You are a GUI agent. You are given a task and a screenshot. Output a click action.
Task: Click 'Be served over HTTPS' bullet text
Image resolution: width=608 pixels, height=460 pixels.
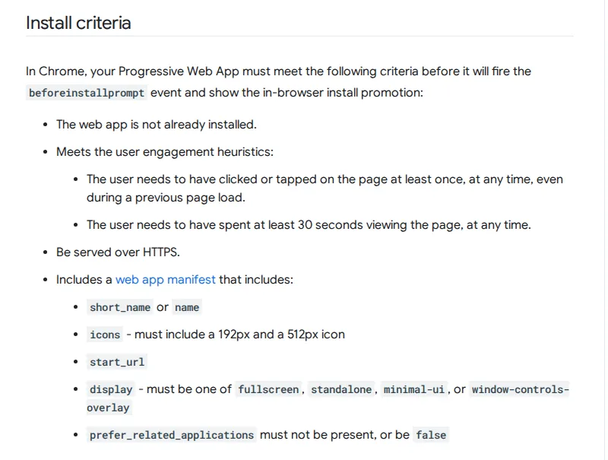[x=118, y=252]
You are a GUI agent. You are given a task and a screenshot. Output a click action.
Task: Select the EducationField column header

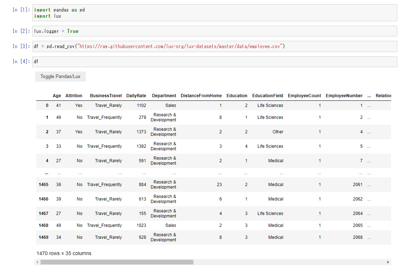pos(268,95)
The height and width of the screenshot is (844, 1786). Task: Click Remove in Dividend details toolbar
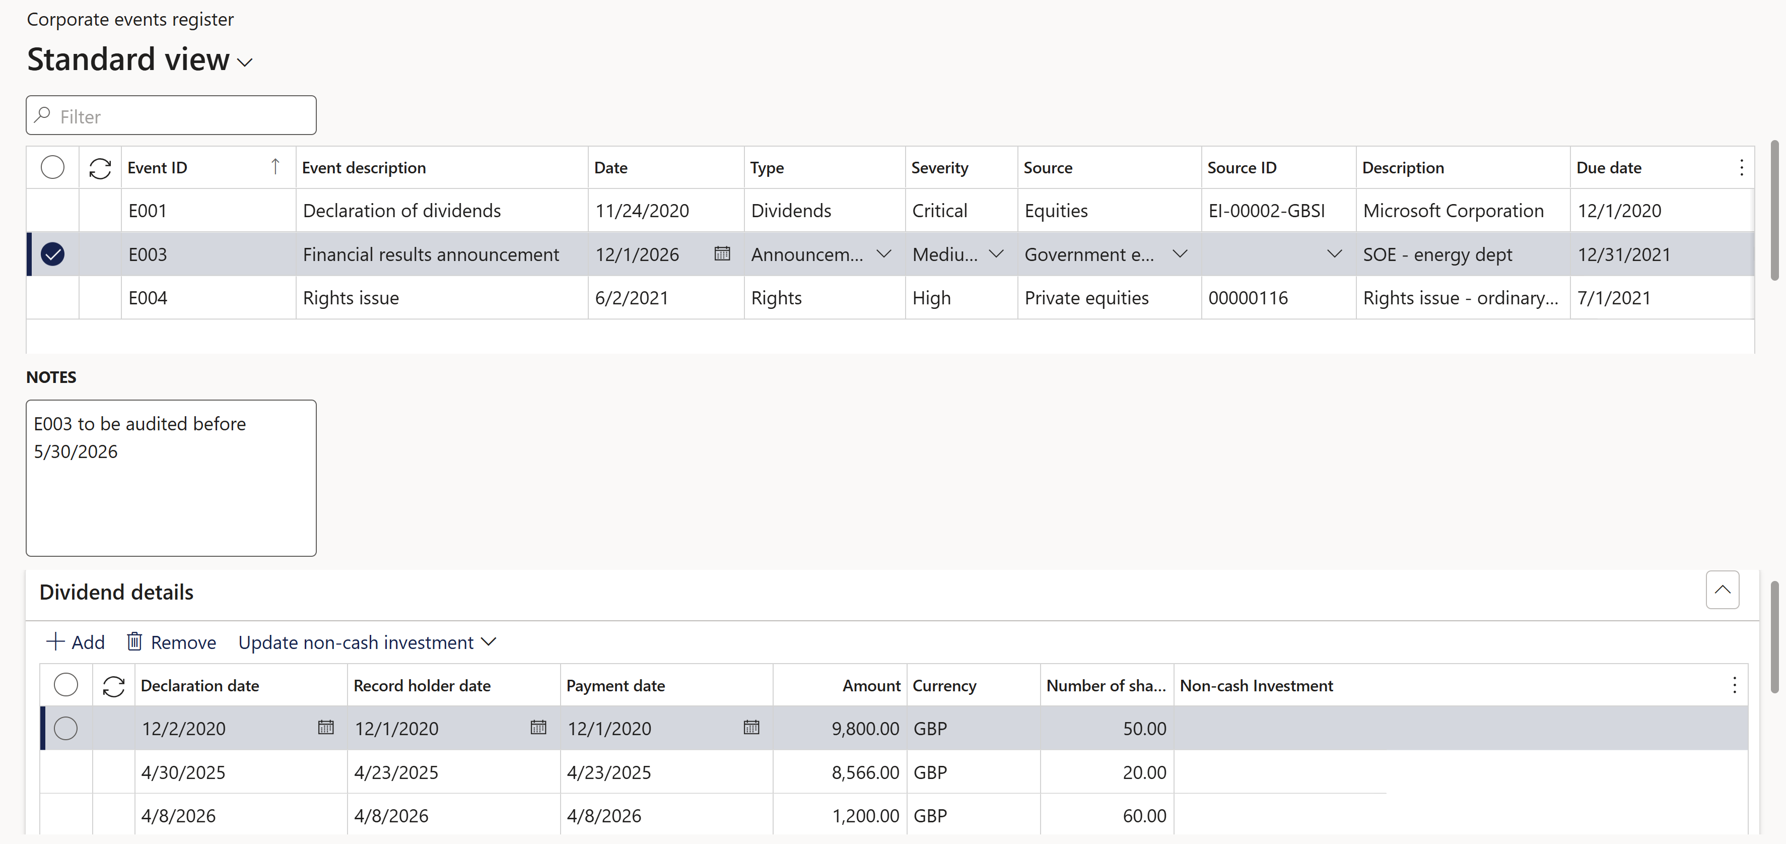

● Task goal
Rewrite each line of the data above as one string in a JSON list, skipping blank lines and leaving the pictures out.

● Exercise answer
[
  "You are a GUI agent. You are given a task and a screenshot. Output a click action.",
  "Task: Click 'Be served over HTTPS' bullet text",
  "Image resolution: width=608 pixels, height=460 pixels.",
  "[x=118, y=252]",
  "You are a GUI agent. You are given a task and a screenshot. Output a click action.",
  "Task: Select the EducationField column header",
  "pos(268,95)",
  "The height and width of the screenshot is (844, 1786). Task: Click Remove in Dividend details toolbar"
]